Hydrogen (H2) is essential for producing fertilizer, refining petroleum, and creating methanol, the three pillars of the global energy and food supply chains. Currently, half of the world’s hydrogen is dedicated to fertilizer production alone. Without it, a significant fraction of the global population would face starvation due to plummeting crop yields and soaring food prices. Today, most hydrogen is produced through Steam Methane Reforming (SMR). This is an expensive, energy-intensive process where methane (natural gas) reacts with steam to produce hydrogen with carbon dioxide as a waste product. This process consumes 2% of global energy and contributes significantly to depletion of natural gas and oil reserves and to environmental degradation.

The Solution

Researchers at the University of Arizona have developed a breakthrough method to extract hydrogen from water via electrolysis using cost-efficient, earth-abundant materials. They were inspired in their discovery by natural enzymes that produce hydrogen rapidly under mild ambient conditions using iron and sulfur, two of the most abundant elements on Earth. Electrolysis is simple and "clean," but today electrolysis of water typically relies on platinum, a rare and expensive catalyst that makes large-scale manufacturing cost prohibitive. The University of Arizona team has discovered how to mimic the ability of enzymes to use iron and sulfur to produce hydrogen. By moving electrons at lower energy levels to reconfigure chemical compositions with their “artificial enzyme”, this method remains as clean and energy efficient as traditional electrolysis but at a fraction of the cost. The results are high-performance; the prototype cell creates 250,000 molecules of hydrogen per catalyst site per second, outperforming natural enzymes by 25x.

The Opportunity

The market potential is massive.

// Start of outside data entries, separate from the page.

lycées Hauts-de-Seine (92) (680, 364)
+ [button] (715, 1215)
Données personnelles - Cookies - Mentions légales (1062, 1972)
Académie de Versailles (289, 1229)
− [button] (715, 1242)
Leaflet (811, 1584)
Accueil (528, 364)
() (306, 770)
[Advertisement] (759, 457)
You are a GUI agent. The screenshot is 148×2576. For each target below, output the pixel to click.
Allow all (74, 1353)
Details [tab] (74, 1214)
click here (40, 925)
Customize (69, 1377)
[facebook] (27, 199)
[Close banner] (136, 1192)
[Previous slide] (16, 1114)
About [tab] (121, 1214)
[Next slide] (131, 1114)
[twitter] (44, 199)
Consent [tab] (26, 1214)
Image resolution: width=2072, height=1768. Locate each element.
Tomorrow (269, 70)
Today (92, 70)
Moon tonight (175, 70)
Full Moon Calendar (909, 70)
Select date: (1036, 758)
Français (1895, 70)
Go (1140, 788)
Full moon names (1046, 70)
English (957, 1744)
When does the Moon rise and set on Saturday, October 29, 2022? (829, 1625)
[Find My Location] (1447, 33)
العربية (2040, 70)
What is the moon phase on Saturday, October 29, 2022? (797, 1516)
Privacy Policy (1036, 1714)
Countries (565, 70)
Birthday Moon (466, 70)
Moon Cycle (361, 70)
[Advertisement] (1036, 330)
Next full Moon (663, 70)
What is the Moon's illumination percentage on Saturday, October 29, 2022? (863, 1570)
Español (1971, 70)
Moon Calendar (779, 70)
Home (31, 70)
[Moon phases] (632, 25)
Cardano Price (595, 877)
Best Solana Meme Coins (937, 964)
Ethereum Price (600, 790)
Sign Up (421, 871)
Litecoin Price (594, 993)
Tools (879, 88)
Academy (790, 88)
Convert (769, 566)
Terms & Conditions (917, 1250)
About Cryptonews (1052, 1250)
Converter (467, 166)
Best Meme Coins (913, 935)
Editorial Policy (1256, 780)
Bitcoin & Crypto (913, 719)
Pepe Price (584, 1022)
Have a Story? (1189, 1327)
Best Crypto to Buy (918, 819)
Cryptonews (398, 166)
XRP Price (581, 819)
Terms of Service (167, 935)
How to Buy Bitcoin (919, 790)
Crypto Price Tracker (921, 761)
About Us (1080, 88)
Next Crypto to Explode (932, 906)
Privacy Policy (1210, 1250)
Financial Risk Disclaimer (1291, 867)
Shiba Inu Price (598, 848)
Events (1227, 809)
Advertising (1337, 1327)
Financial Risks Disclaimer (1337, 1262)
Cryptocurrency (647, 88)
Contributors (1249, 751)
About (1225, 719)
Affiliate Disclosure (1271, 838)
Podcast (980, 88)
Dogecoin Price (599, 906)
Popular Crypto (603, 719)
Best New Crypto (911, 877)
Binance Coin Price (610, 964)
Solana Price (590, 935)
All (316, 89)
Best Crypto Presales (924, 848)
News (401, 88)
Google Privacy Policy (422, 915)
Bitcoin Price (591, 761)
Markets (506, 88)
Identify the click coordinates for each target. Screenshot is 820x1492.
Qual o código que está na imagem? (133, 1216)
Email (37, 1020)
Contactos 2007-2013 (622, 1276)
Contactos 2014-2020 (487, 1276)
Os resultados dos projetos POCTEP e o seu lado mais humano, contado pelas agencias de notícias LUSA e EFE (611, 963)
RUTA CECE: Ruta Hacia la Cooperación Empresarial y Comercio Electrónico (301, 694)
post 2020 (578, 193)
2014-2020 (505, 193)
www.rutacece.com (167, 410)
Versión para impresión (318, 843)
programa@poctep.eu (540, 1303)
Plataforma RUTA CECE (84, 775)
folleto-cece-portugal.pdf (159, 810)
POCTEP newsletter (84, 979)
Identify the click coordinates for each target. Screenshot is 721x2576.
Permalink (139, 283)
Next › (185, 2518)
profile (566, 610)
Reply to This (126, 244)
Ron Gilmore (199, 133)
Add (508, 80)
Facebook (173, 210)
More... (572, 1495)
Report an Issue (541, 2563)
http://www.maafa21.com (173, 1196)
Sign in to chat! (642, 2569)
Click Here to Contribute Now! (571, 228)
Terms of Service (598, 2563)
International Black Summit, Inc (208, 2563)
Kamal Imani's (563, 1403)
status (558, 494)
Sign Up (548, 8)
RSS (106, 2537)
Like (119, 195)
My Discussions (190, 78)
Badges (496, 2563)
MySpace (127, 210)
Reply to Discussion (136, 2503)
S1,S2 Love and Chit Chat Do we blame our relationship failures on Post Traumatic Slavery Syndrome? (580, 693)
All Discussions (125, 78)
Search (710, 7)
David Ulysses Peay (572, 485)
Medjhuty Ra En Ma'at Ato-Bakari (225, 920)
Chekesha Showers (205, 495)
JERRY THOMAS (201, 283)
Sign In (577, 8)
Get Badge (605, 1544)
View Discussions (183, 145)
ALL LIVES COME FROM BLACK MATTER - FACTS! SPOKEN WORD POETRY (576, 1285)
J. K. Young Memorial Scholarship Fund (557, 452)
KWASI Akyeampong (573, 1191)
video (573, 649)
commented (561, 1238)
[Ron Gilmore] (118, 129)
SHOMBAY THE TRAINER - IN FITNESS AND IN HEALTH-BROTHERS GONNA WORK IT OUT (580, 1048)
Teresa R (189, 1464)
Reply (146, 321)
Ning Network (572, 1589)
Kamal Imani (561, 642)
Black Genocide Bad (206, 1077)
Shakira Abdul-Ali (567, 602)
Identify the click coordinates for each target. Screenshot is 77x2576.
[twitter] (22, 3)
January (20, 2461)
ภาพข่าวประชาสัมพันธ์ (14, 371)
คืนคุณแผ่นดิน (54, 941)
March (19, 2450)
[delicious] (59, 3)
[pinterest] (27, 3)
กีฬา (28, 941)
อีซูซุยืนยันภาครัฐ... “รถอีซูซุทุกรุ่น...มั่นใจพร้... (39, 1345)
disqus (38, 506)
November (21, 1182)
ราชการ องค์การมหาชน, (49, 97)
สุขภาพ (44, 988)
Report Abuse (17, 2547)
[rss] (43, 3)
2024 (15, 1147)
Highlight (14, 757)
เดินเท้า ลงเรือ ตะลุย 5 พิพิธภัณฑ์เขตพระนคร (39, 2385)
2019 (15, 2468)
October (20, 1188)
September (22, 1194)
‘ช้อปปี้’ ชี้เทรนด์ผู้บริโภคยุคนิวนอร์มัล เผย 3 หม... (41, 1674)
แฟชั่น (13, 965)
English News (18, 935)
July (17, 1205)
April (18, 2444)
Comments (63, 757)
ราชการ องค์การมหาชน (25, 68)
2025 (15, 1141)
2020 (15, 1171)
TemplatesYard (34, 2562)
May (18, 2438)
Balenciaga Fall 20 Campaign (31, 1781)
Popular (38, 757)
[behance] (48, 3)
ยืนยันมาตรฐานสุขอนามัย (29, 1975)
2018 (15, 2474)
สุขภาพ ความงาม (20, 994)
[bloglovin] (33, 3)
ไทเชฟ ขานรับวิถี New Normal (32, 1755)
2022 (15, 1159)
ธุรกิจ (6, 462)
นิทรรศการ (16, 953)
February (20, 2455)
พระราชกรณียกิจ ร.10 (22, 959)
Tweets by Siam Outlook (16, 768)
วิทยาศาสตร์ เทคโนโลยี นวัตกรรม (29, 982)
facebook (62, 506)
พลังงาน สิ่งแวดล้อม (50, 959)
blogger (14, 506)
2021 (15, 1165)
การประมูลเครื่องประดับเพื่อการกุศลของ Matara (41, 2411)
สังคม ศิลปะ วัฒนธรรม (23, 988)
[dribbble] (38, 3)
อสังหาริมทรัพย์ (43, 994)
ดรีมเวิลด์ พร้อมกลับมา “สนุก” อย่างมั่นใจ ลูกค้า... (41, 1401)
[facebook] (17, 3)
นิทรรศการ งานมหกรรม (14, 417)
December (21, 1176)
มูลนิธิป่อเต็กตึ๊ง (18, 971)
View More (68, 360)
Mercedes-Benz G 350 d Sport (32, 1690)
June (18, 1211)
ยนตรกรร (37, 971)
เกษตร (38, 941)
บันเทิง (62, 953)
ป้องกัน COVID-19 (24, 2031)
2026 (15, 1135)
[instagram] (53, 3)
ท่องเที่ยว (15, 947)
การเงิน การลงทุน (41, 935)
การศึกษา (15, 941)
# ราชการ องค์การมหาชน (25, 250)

According to Precedence Research, the global hydrogen market was valued at $262.13 billion in 2024 and is projected to reach approximately $556.56 billion by 2034. The Asia-Pacific region currently dominates with a 36% market share. With strong forecasted growth and the increasing number of hydrogen applications, the entire industry is struggling to balance increasing needs with financial reality, creating an infrastructure gap that must be addressed by emerging technologies.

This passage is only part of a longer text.